— WORK TO BE COMPLETED —
Print the line containing "Task: Open the notepad report icon" and each line after it through the end of the material below, exactly as it appears, but skip the pictures.

— RECORDS FOR PROCESSING —

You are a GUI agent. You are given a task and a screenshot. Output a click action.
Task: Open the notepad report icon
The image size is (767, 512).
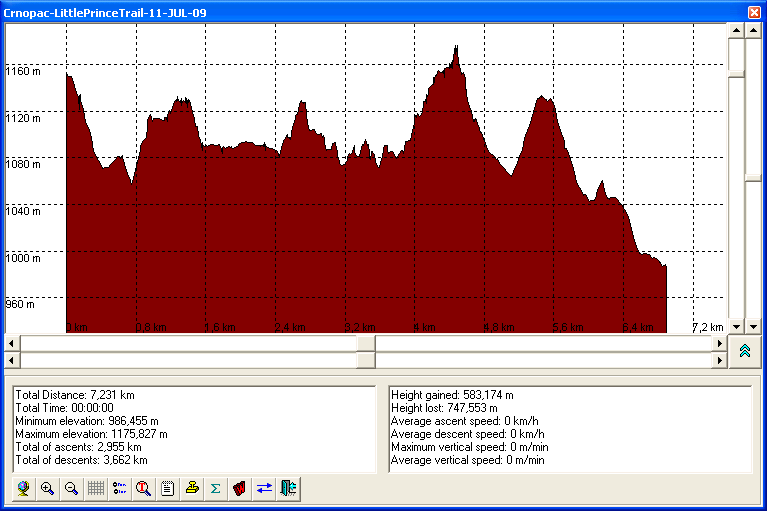coord(167,489)
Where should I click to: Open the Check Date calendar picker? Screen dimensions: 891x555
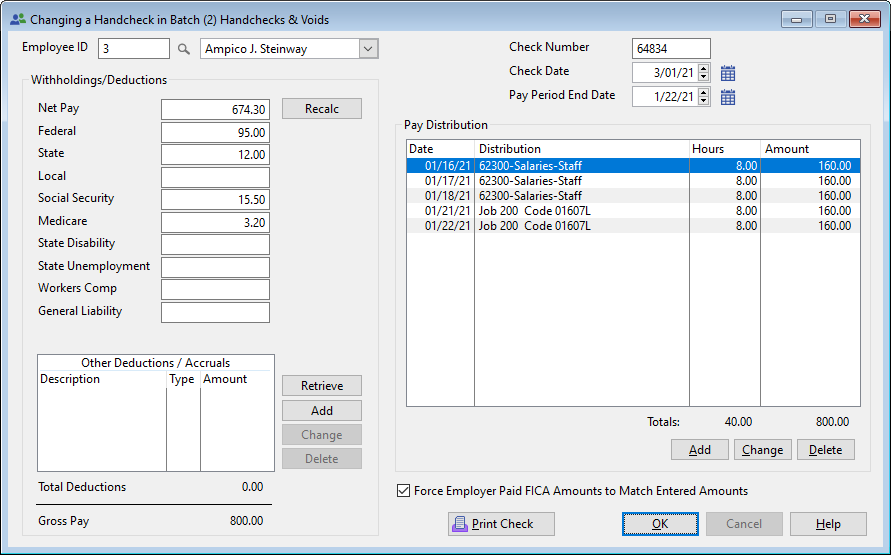[x=728, y=73]
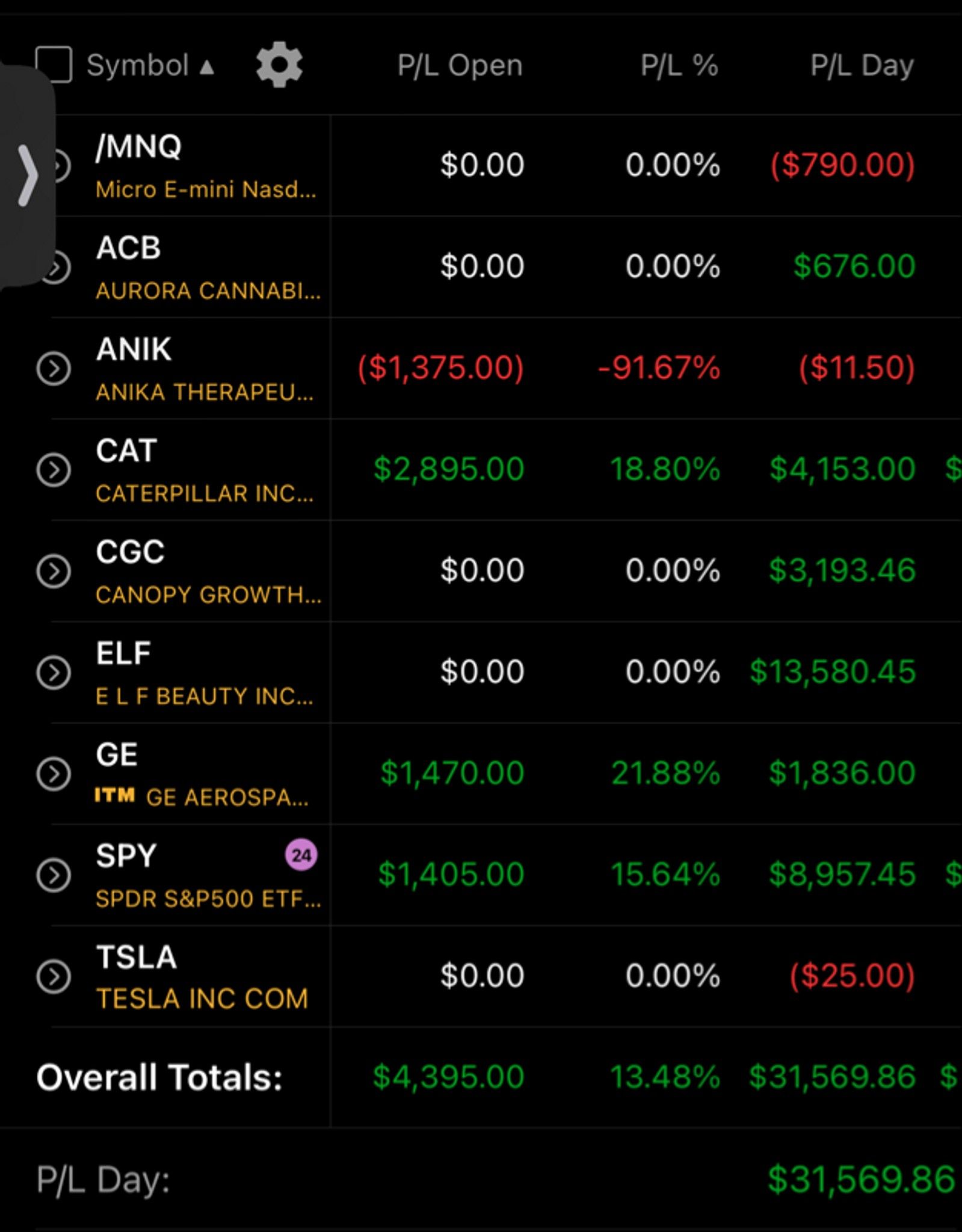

— REPLY TO THE EXERCISE —
Task: Open the notepad report icon
The image size is (767, 512).
coord(167,489)
Where should I click to: Open the Check Date calendar picker? Screen dimensions: 891x555
[x=728, y=73]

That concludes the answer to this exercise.